MATERIALS PROVIDED:
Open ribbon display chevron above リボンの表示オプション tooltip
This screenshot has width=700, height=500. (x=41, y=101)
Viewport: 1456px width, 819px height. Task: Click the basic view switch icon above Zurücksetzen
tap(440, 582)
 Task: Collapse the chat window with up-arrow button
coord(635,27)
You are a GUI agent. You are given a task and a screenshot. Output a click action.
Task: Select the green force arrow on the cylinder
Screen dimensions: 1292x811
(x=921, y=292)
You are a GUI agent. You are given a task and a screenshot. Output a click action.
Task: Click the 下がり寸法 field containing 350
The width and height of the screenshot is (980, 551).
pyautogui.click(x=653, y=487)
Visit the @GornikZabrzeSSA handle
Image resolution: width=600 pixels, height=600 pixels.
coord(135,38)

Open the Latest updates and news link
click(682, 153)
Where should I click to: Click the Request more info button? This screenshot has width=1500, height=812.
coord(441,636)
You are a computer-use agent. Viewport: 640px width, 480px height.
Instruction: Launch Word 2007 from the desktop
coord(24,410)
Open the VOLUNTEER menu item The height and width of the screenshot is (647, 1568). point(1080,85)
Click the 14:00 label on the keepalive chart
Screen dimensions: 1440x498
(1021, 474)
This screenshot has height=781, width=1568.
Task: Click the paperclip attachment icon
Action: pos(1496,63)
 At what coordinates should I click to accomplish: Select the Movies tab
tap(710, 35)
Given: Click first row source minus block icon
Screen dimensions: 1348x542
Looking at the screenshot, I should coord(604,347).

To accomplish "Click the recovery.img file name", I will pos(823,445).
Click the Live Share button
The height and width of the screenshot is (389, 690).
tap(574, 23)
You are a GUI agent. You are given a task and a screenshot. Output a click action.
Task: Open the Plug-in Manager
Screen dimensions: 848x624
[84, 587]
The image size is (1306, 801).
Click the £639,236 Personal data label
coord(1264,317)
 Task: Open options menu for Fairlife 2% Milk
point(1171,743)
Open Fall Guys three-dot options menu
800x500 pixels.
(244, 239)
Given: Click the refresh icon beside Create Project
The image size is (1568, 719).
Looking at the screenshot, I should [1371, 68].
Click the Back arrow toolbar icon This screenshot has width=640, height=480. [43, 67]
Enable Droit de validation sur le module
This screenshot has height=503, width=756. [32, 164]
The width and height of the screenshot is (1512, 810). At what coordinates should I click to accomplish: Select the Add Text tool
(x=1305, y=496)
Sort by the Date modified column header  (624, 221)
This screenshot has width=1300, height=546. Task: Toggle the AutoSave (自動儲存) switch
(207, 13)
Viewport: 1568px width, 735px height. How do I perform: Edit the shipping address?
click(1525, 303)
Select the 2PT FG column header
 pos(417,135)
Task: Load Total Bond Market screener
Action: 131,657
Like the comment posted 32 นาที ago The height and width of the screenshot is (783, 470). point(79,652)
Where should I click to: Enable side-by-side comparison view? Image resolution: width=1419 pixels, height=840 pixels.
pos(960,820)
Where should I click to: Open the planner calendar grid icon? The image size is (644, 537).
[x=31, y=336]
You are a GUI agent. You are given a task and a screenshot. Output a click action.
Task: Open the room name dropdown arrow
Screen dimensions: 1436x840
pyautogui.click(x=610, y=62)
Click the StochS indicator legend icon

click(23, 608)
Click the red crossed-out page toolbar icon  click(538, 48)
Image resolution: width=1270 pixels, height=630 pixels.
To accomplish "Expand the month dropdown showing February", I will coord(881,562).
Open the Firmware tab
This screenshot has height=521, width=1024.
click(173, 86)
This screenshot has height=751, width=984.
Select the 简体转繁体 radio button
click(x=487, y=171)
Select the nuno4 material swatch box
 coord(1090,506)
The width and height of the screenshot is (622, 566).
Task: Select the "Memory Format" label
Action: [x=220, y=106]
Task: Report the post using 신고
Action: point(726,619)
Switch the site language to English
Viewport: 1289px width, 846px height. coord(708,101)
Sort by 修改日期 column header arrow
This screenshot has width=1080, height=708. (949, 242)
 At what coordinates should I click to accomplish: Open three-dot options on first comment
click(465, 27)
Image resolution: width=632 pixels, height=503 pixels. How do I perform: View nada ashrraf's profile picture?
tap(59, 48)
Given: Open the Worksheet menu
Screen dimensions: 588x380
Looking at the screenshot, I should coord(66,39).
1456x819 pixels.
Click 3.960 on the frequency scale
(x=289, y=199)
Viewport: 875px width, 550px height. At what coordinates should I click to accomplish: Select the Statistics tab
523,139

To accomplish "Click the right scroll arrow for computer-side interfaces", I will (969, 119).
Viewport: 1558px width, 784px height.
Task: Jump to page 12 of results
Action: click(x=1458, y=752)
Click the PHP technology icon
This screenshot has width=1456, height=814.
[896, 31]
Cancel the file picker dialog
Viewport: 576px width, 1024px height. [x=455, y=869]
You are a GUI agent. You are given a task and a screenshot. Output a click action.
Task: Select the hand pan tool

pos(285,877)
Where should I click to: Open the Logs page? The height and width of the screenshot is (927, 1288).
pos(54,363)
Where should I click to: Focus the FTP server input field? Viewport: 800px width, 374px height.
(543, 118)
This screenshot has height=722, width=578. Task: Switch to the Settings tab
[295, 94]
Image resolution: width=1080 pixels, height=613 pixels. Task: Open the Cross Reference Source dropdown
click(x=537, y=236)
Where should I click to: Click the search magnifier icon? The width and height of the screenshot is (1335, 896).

TASK GOAL: Please reproduce the records verbatim, starting from their first line and stopping after the line that contains "tap(440, 582)".

WRITTEN SOLUTION:
Open ribbon display chevron above リボンの表示オプション tooltip
This screenshot has width=700, height=500. (x=41, y=101)
Viewport: 1456px width, 819px height. Task: Click the basic view switch icon above Zurücksetzen
tap(440, 582)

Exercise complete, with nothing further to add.